Well…here is Christ. I’m not going to point you to prescriptions and self-help. I’m not going to point you the actions you think you need to do. What I’m going to do is point you to Christ and all that He has already done for you, and all that He continues to do for you in your very hearing and presence. I point you to His cross. “It is finished!” Does it get any better than that?! Actually, it does.
“I am with you always, to the very end of the age.” Look here. Look to the font. Here is where your God and Lord has made you His own, washing away all your guilt and condemnation, baptizing you into His victorious death and resurrection, washing you and putting His name upon your head and your heart, claiming you from the bonds of sin, death, and the devil and securing for you the free and unconditional and irrevocable gift of everlasting salvation. Look here to the altar. Here is Christ, in your very presence, kneeling down from Heaven to place His almighty and victorious Body and Blood into your mouth, for the complete forgiveness of all sin and the peace that surpasses all understanding.
Listen to His Word of absolution. “Your sins are forgiven and remembered no more, in the name of the Father, Son, and Holy Spirit,” the very triune name that you bear in Holy Baptism. Folks: Your Lord Christ Himself has already promised that the gates of hell cannot prevail against this Gospel certainty! It doesn’t matter how dark or depressive or scary this world may get. Nothing and no one can snatch this Gospel gift away from you. “You belong to Me. Whether you live, whether you die, you belong to Me. It is finished.” If this doesn’t give you a comfort and peace beyond all understanding, nothing will!
And one final thought: You know this peace and joy, don’t you? You have this peace and joy. Don’t you want others to have it too? You have something that all the money in the world can’t buy. You have something that Santa just can’t deliver. You have a peace and joy that you’re not going to get from Walmart or out of catalog. No baked goods can come close to this holy, life-giving supper. You have something that goes way beyond “holiday cheer.” You have Christ.

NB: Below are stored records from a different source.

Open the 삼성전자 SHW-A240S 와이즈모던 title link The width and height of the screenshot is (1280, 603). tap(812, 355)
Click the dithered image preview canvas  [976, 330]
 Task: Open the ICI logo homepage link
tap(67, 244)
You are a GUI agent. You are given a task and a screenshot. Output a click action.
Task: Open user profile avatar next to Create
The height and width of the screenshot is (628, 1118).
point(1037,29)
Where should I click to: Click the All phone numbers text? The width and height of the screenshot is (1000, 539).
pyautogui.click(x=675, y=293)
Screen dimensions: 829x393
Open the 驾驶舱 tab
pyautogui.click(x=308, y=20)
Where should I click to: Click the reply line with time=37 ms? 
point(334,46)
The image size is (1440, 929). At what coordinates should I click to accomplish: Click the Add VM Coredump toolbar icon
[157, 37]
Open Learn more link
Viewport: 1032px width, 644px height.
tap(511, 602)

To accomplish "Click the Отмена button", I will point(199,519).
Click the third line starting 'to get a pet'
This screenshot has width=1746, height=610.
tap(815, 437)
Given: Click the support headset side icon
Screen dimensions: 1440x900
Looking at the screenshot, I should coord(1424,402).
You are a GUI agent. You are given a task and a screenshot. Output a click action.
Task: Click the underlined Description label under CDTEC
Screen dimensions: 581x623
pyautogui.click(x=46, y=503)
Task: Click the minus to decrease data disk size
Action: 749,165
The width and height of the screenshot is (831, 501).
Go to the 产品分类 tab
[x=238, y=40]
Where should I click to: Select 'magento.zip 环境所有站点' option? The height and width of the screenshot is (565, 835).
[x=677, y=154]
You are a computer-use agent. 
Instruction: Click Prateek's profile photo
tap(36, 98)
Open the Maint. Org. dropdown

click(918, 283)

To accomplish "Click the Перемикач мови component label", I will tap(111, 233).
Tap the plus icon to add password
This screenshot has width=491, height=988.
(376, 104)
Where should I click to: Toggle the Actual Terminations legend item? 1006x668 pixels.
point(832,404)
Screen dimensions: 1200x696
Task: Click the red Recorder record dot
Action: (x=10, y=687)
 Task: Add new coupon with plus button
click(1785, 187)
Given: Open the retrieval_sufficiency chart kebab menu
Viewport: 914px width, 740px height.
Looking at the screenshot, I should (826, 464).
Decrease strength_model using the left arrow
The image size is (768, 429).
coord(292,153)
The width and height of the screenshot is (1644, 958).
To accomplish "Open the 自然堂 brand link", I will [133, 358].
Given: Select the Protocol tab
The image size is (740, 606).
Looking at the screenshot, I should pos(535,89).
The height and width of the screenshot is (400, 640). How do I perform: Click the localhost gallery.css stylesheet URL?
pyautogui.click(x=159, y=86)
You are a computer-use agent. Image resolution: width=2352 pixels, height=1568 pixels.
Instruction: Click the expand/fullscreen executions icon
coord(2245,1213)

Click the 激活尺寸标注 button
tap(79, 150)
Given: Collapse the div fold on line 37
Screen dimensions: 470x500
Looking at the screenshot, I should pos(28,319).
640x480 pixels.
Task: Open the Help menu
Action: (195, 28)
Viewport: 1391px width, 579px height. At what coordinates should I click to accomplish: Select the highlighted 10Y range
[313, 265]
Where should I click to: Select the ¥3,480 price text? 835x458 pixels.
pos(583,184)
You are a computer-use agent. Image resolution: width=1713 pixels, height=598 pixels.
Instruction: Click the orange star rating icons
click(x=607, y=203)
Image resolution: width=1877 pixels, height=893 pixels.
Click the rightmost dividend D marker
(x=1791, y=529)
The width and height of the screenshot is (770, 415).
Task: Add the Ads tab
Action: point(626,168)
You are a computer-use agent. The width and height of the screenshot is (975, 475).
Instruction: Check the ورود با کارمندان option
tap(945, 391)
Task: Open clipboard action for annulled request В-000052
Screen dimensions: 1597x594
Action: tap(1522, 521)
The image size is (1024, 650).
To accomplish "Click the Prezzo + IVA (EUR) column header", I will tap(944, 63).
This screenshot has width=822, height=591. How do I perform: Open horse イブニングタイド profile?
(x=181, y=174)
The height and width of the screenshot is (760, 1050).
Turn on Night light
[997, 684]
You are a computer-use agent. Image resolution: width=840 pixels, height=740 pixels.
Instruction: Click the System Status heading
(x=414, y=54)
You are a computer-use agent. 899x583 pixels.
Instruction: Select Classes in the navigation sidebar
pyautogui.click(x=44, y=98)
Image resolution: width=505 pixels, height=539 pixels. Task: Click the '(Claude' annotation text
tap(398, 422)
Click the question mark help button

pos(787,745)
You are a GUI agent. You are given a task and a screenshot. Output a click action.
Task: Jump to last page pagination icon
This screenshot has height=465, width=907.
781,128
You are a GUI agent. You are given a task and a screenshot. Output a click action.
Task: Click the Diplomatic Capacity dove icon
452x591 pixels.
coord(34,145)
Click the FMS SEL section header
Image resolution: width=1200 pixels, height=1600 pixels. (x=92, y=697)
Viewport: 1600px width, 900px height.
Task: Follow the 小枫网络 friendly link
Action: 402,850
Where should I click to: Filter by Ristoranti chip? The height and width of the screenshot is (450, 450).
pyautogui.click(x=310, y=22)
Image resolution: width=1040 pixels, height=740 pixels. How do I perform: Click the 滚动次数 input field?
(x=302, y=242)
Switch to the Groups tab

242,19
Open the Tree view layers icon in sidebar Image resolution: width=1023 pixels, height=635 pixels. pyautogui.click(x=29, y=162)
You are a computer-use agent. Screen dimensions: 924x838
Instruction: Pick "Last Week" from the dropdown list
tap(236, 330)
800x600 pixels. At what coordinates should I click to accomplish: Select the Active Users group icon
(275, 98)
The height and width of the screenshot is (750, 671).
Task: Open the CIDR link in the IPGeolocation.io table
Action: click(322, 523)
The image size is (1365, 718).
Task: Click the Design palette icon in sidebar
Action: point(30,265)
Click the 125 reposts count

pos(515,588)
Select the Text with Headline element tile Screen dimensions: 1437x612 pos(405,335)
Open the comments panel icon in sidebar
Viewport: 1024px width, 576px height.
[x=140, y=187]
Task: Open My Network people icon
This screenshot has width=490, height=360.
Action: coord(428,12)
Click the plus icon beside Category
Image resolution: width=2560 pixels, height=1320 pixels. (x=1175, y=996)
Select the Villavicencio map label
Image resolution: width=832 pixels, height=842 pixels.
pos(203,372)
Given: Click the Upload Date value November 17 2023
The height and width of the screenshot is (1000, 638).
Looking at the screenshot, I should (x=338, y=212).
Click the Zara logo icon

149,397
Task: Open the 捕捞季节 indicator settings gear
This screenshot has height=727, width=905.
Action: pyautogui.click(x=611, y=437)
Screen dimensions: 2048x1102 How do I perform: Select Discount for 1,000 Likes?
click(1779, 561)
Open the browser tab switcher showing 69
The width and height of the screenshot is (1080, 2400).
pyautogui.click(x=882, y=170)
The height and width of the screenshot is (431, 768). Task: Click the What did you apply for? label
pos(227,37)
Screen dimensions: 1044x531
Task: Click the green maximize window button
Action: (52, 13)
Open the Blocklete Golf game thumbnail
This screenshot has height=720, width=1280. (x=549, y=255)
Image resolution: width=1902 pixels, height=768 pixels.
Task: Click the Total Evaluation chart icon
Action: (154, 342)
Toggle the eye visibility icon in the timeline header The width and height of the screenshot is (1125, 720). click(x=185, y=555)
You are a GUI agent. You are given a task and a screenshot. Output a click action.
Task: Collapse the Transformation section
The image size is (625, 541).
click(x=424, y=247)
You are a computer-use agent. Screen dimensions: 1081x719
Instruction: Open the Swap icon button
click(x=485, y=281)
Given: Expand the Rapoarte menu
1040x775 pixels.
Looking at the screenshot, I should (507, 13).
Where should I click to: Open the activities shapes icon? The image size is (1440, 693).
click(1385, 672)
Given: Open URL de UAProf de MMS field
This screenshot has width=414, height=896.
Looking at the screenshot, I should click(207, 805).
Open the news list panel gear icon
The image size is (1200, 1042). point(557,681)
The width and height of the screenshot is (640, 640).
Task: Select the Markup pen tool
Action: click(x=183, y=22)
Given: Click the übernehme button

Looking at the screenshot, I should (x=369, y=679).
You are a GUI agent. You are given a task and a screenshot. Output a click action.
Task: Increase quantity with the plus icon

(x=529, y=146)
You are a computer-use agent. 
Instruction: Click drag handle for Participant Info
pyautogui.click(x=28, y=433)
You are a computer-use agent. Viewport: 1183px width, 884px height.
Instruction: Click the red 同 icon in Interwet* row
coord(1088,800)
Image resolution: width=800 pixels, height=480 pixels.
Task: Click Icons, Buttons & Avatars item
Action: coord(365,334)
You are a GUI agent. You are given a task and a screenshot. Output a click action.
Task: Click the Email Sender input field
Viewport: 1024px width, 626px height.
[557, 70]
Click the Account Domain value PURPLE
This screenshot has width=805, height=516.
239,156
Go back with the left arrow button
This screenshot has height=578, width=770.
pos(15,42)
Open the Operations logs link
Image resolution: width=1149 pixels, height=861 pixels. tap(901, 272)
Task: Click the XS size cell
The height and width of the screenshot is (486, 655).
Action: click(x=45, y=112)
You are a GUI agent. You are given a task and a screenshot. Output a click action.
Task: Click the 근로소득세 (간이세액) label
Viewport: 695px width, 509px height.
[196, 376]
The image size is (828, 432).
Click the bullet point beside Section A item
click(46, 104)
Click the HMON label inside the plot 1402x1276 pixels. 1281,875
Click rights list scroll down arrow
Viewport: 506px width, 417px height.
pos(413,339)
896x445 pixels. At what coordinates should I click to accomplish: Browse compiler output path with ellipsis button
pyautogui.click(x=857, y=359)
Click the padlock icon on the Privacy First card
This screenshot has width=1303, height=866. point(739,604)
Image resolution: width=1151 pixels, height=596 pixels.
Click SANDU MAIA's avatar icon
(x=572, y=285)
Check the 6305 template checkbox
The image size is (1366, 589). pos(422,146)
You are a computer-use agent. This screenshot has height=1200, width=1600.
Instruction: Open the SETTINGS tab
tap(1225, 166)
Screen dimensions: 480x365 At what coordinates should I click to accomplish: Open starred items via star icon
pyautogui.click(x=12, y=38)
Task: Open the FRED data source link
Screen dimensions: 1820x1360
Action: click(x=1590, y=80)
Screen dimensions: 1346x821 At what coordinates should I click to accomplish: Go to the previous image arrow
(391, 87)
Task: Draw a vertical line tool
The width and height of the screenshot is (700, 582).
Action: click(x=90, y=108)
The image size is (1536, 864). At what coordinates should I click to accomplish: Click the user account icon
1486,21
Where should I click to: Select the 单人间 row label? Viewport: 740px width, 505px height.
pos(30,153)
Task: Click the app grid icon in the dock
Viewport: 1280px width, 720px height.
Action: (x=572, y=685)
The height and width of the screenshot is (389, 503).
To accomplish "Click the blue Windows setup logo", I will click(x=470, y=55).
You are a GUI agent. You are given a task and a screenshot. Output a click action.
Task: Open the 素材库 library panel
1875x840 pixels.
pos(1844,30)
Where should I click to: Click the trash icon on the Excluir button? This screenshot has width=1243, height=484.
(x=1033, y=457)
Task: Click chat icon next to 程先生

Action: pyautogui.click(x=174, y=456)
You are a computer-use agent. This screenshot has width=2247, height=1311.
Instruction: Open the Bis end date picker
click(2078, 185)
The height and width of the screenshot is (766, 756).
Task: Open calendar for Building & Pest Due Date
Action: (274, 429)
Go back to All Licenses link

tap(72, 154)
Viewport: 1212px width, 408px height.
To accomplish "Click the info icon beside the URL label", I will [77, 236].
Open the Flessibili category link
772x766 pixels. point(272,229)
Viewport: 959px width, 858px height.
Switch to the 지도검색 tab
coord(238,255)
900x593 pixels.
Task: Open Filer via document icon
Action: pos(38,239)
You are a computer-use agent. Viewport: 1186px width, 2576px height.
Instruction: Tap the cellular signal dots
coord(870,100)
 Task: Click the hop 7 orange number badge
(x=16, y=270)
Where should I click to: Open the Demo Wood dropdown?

Dear children of Christ: You have the Gospel that was first promised in the Garden and reiterated and reinforced to every generation down to today; the Gospel Promise of God Himself in the flesh…in your flesh; in your heart, your soul, and your mind. May this Gospel promise be also on your lips and witnessed in your daily vocations; nothing special; just what God has given you to do. May Christ be witnessed in all that you say and do, for it is Christ—and Christ alone—who has done and will continue to do all that is necessary for true peace and joy and comfort and confidence.
To Him alone be all glory, all praise, and all honor.